_DATASET_
◇ ◇ ◇ ◇ ◇ ◇ ◇
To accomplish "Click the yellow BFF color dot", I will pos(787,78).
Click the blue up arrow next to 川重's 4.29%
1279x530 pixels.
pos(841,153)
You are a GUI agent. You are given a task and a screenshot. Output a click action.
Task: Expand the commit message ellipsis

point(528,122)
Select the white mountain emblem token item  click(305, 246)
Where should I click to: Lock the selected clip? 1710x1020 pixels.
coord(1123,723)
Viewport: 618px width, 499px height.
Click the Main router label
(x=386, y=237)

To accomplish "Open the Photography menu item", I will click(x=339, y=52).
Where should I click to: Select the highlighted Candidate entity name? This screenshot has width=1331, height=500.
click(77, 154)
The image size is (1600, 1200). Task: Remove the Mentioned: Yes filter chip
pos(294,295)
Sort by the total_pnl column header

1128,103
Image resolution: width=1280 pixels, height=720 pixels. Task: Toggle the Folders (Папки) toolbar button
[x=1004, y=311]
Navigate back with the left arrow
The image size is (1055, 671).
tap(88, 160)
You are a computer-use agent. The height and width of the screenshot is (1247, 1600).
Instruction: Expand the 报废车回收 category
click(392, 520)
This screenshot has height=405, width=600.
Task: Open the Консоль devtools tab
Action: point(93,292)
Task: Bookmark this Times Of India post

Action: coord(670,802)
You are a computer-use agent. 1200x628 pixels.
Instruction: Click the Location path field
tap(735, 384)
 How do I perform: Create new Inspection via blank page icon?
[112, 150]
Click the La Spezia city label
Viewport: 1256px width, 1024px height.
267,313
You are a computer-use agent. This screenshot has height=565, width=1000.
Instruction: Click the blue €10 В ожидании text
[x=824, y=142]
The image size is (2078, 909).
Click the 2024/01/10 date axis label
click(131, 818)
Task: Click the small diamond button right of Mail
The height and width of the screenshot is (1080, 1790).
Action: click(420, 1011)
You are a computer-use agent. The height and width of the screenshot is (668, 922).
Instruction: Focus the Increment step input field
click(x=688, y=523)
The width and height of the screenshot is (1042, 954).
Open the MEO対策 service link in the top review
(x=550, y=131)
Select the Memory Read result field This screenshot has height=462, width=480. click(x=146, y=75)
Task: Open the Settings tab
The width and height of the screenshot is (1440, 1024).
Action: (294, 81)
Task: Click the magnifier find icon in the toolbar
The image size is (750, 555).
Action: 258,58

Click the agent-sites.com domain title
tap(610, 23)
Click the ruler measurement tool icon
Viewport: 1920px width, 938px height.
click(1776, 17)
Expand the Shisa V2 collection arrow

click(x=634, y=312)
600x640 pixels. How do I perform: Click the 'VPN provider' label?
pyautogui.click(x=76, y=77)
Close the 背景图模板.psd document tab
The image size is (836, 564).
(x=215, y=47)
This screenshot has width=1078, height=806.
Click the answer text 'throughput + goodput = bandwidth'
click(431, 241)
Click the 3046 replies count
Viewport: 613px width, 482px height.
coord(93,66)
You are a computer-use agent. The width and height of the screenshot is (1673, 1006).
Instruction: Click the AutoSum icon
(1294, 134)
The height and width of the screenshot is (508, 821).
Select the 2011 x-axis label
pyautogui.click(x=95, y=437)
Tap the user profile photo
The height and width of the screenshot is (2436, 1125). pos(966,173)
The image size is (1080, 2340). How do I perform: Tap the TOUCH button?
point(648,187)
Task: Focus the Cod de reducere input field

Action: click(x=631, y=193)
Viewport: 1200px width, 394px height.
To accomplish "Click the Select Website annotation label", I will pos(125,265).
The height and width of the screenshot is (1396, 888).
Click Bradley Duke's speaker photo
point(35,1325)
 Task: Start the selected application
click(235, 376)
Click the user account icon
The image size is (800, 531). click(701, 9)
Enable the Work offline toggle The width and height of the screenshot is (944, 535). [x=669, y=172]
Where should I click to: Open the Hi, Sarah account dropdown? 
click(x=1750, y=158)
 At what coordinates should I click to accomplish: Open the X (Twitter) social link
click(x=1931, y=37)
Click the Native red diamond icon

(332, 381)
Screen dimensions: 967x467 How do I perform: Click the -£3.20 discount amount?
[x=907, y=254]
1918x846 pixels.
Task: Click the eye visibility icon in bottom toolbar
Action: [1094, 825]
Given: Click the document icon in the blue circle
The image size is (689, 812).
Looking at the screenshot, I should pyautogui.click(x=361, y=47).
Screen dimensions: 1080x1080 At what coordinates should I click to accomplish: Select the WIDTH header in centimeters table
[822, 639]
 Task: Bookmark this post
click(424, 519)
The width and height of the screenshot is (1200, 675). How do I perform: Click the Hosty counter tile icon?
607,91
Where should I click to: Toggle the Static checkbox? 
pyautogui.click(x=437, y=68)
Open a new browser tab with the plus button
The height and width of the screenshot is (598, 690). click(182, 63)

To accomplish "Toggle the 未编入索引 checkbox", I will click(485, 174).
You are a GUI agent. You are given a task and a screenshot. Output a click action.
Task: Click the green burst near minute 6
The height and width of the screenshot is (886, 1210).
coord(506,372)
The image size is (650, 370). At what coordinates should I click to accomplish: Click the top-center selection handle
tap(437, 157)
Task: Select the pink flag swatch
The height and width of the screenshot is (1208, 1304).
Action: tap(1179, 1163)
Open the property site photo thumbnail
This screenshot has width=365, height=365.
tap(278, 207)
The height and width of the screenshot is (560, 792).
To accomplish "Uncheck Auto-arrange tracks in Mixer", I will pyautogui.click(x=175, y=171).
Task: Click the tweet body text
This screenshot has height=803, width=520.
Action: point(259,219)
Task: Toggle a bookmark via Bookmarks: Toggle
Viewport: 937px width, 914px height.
◇ ◇ ◇ ◇ ◇ ◇ ◇
_ACTIVITY_
What is the number of lines in the records that contain the string "item"? Give only that number.

_TASK ANSWER_
2